I Did Not Like the WordPress 5.0 Gutenberg Update
The final straw that helped me decide to transition from WordPress to Squarespace was the Gutenberg update that came with WordPress 5.0. Gutenberg is the code name for a project that transformed the WordPress editor into blocks. It fundamentally changed the way WordPress functions.
I tried Gutenberg when it was in beta and I simply did not like it. Before, I liked the simplicity of the WordPress blogging interface, but that has completely changed. Not only that, the changes with Gutenberg were not compatible with many of the WordPress themes and plug-ins. Some people’s sites broke when they installed the update.
When I installed the Gutenberg plug-in in beta before it became part of the core software, I found it to be very inconvenient to use. Instead of being able to type uninterrupted as I normally did any word processing software, in Gutenberg each paragraph was chunked into blocks, and many of my editing shortcuts disappeared.

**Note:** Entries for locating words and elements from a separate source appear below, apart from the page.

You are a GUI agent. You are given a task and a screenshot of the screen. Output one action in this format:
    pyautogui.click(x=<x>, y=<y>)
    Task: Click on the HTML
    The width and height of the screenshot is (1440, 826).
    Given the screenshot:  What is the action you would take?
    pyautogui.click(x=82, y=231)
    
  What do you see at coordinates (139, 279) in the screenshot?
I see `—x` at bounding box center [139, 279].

As a WordPress loyalist for over ten years, I could have stuck it out. But, I really didn’t like the response from WordPress to the overwhelmingly negative user feedback. I went on the WordPress forums, and it seemed like the user feedback was either disregarded or met with snarky comments from moderators. It feels like the WordPress community that once made the platform so great is no more.
I used and adored WordPress for many years, but it was time for me to move on. I’m excited to start my new journey with Squarespace. So far, I have found the platform to be very easy to use. I enjoyed customizing my template and exploring all of the features.
Before I close, you may be wondering why, if Squarespace is so great, do so many bloggers promote WordPress as the best platform for blogging? Well, perhaps when some of those bloggers started, it was. But, technology continues to develop and change.
Also, to be perfectly honest, many bloggers make a living from affiliate earnings from recommending WordPress affiliated products. Those bloggers are understandably loyal to WordPress, but you have to determine which platform is best for you. For me, that’s Squarespace.